Wednesday, March 30, 2011

Avoid Hash Aggregation

I’d been wondering about this, but Simon Sabin’s recent post just spelt it out for me: Hash Aggregation is all too easy to do, but eats performance for breakfast. We’re all used to the problem of SARGable arguments, right? You perform any operations on the parameter not the column in order to correctly hit the indexes you’d expect to hit. So for example you wouldn’t do this:

select blah
from table
where year(datecolumn) = @myyear

but instead you’d do this:

select blah
from table
where datecolumn >= @myyear and datecolumn < dateadd(year, @myyear, 1)

Well exactly the same problem occurs with aggregates, but without the fix. Say datecolum was datetime2(0) – ie down to the second, and you want an annual aggregate of something. For example:

select year(datecolumn) as Year, itemId, sum(cost)
from table
group by year(datecolumn), ItemId

Look what we did. We had to apply the function to the column, and hey presto, despite our underlying table having a clustered index in datecolumn, itemId order, our aggregation is a Hash Aggregation because SQL can’t infer the relationship between a Year and a DateTime. It can’t use Stream Aggregation unless the data is in the right order, which it now can’t infer, and it thinks the hash is going to be cheaper than a full sort.

But Hash Aggregation is expensive, as you only have to read the doco to realise:
For the distinct or aggregate operators, use the input to build the hash table (removing duplicates and computing any aggregate expressions). When the hash table is built, scan the table and output all entries.

That hash just buffered all our data in order to do the aggregation. Opps, TempDb spill here we come…

A Stream Aggregation is much more performant because it can perform the aggregation ‘on the fly’ because the data is in order, but to do this in our example we’d have to have a calculated, indexed column ‘Year’, and indexing means it’s persisted, so bang we just added 4 bytes to our fact rows and increased my table size by about 20% (my table is not very wide, but very, very long). And I still need the existing clustered index, so we’re creating a non-clustered index and the relative cost difference for scanning the table might mean we still don’t get what we want.

How much worse is the Hash? I cooked up an example with some of our data against three scenarios:

  • doing an annual aggregate based on munging dates into years (the group by above)

  • doing the aggregate based on adding the year column and putting it in the clustered index


88% : 12%. Quite a difference (though the rowcount here is fairly small so this may not be entirely representative).

Ideally Sql would ‘see through’ the Year (and other date related functions) and deduce that it can still use the date-ordered clustered index to service a stream aggregation, and this is exactly what Simon’s opened a Connect issue asking for.

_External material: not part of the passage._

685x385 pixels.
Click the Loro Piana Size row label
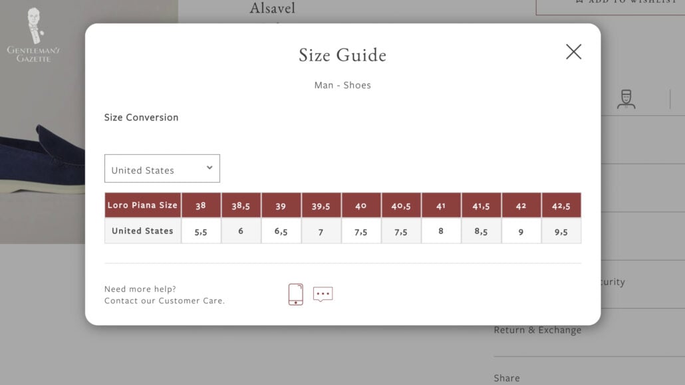(x=142, y=205)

That article seems to suggest that there are workarounds, like joining to the date dimension table and grouping based on columns from that, which I tried in vain. However, this may only be relevant when you’re limiting to a subset of the data. More importantly, this is only viable if the original column was of type Date: if you had a DateTime2(0) you’d need to join against a combined Date-And-Time dimension (getting fairly large). If you had DateTime2(2), you’d need to join against a date dimension that went down to the 100’th of a second. That’s a big dimension (3,153,600,000 rows / year).

Ultimately given my real world scenario is doing lots of aggregations from the sub-minute up to the minute grain, I had to bite the bullet, and change the column in the fact table to smalldatetime (and put the seconds portion in a different column). And that seems like a really poor outcome for what you would have thought would be a bread-and-butter warehousing requirement[1].

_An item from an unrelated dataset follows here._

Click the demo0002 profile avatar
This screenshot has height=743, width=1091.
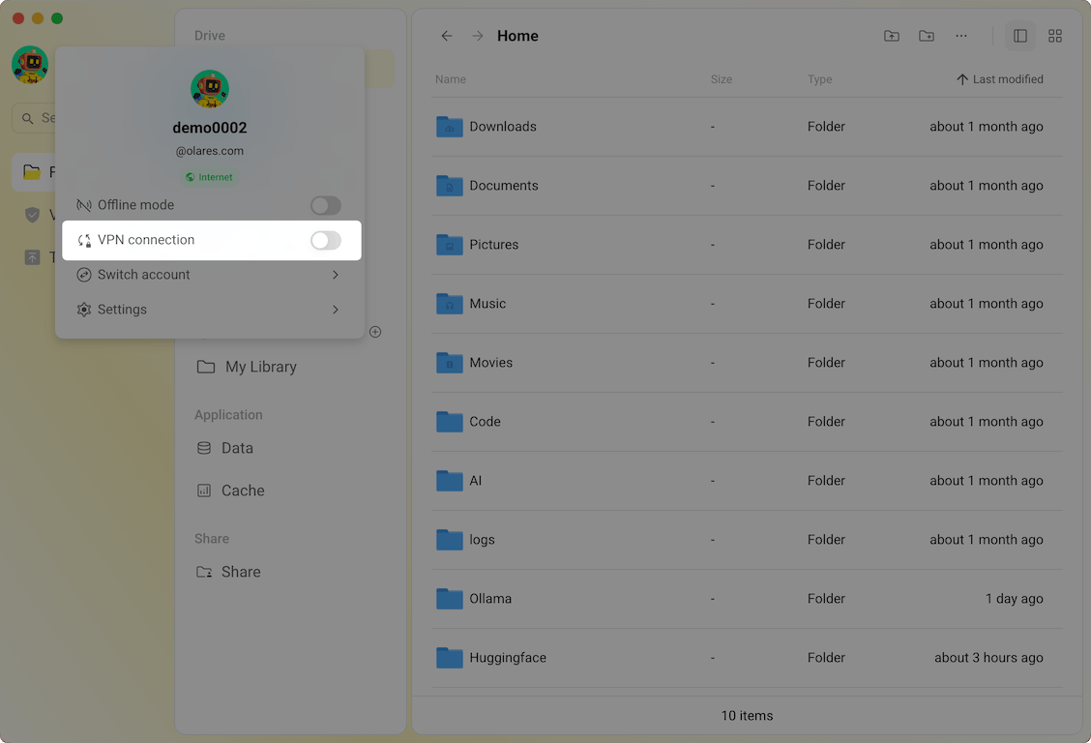tap(209, 88)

Here’s a really excellent write up of the two different operators from Craig Freedman’s blog:

[1] I’m only doing any of this at all because of limitations in SSAS and trying to avoid calc-and-sum performance issues, so it’s all a bit frustrating.

Tuesday, March 29, 2011

Static Lookup Data: Prefer CASE to JOIN when possible

Getting into the nitty-gritty of fine-tuning the datamart I’m working on now, so spending a lot of time looking at execution plans, and wondering ‘why?’. Today: lookup data.

Normally in a datamart you’d denormalize as much as possible, ideally avoiding JOINs altogether, but there’s a trade-off with space and in some cases the space cost just can’t be justified. Sometimes you still have to add some lookup data (cost rates etc…) in your fact view.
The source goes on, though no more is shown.